Angelica snuggles down by the fire with a copy of "Vampir: Legend & Fact" just as her drunk friend Sharon (Sheri Jackson) comes by with some people to party. They throw on some music and start drinking, then Angelica is introduced to a suave European count by the name of - you guessed it! - Adrian. Sharon thinks he's "groovy," but when Angelica discovers he's from Transylvania she asks him if he's a Communist (!) When she offers him a beer, he declines because he only drinks blood. Uh, I mean, Bloody Mary's. Har har har. Having gotten to know him so well during their two minute conversation, Angelica takes him to her bedroom and lets him hypnotize her because she has a headache. Adrian assures her he won't molest her while she's out because he's not into necrophilia. Not weirded out by any of this, Angelica invites him over for a thick, juicy steak dinner the following night. Adrian stops by for a thick, juicy neck nibble first. When Angelica wakes, she finds herself avoiding the sunlight and feasting on raw meat.

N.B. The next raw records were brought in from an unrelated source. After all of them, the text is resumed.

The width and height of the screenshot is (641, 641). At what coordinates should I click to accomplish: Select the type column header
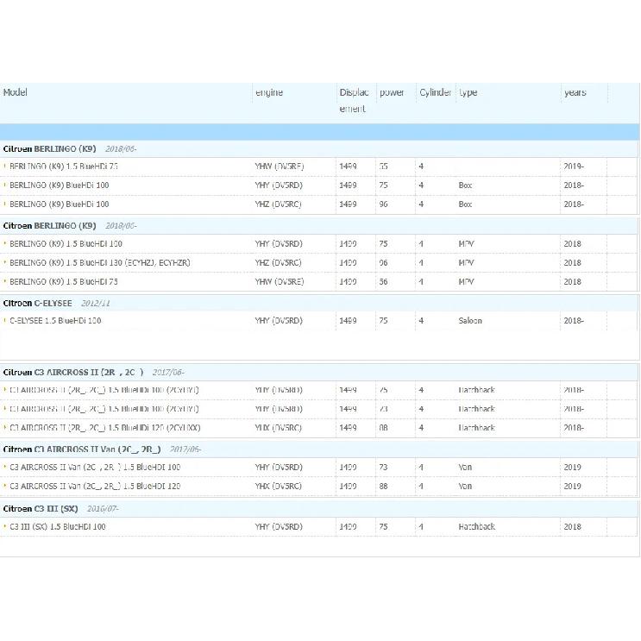468,92
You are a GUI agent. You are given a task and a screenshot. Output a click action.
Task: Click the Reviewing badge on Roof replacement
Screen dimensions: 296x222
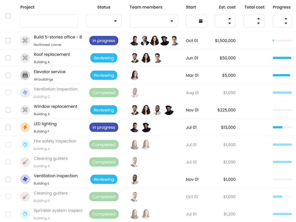pos(104,58)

Guy stops by and notices her weird behavior and pale appearance. Her aversion to his cross really gets him thinking, so he goes to Dr. Harris for help. Harris believes she is somehow letting her Vampir book go to her head, while Guy thinks she might be under a vampire's spell. The two go to her place but by the time they arrive Angelica has already been whisked away to Dracula's Dungeon by the love-struck Count. There, a Brazilian voodoo ritual basically amounting to a woman doing a lengthy dance with a python, a man eating a live lizard to prove his virility and people yelling "Macumba!" over and over again, is taking place. And for some reason there's also a... uh... gorilla in a cage. And a... um... tiger wandering around all over the place. Will Count Adrian put the third and final bite to Angelica, transforming her into a vampire for all eternity? Can Guy and Dr. Harris get there in time to save her? Will the tiger get sick and tired of the cast slowly creeping around it while it's trying to eat and maul someone? I guess you'll just have to watch Guess What Happened to Count Dracula? to find out.

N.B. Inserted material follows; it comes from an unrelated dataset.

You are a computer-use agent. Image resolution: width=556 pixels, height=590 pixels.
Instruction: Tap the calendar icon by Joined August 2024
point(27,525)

This isn't the absolute worst thing you'll ever see, but I do have to wonder what kind of audience they had in mind when they made this. On the plus side, it's surprisingly stylishly lit, very colorful and not horribly photographed. On the down side, the acting's not very good, it doesn't bring much new to the table storywise and there are lots of glaring continuity issues. I still couldn't figure out why Angelica started calling the vampire "Alucard" during the last few minutes. The guy playing the vampire acts awfully goofy throughout but the film can't seen to make up its mind whether it wants to be a send-up or taken seriously. If it wanted to do both, it doesn't quite pull either off. Strangest of all, there's no gore, no profanity and - biggest shocker - no nudity. Lacking all of those key ingredients for a low-budget vampire film would have kept this out of many drive-ins at the time and yet it's not family friendly enough to be a kid's movie either. I really have no clue what they were shooting for here. However, this very mild, non-exploitative cut wasn't the only one released; just the only cut that is currently available.




In Europe, Guess? actually was released as a sex film with a new director listed (Mario d'Alcala). New nude and sex inserts were added for releases in France, Italy, Switzerland and West Germany. Some of the titles translate to Dracula, vampire sexuel, ("Dracula, Sexual Vampire"), L'orgia del vampiro ("The Orgy of the Vampire") and Draculas lusterne vampiro ("Dracula's Lustful Vampire"). The film may have also been released with hardcore sex inserts added for both foreign and domestic distribution. A version called Does Dracula Really Suck? supposedly contains hardcore straight sex, while a version called Dracula and the Boys had gay hardcore sex added. I have been unable to verify those claims and no prints of either of these alternate versions have surfaced.




Angela Carnon (from the fairly well-known hardcore horror A CLIMAX OF BLUE POWER) shows up as a nurse for a lame double entendre joke, but the rest of the cast is virtually unknown. Something Weird paired this up with DRACULA (THE DIRTY OLD MAN) (1969), which is even worse despite copious amounts of nudity, for the DVD release.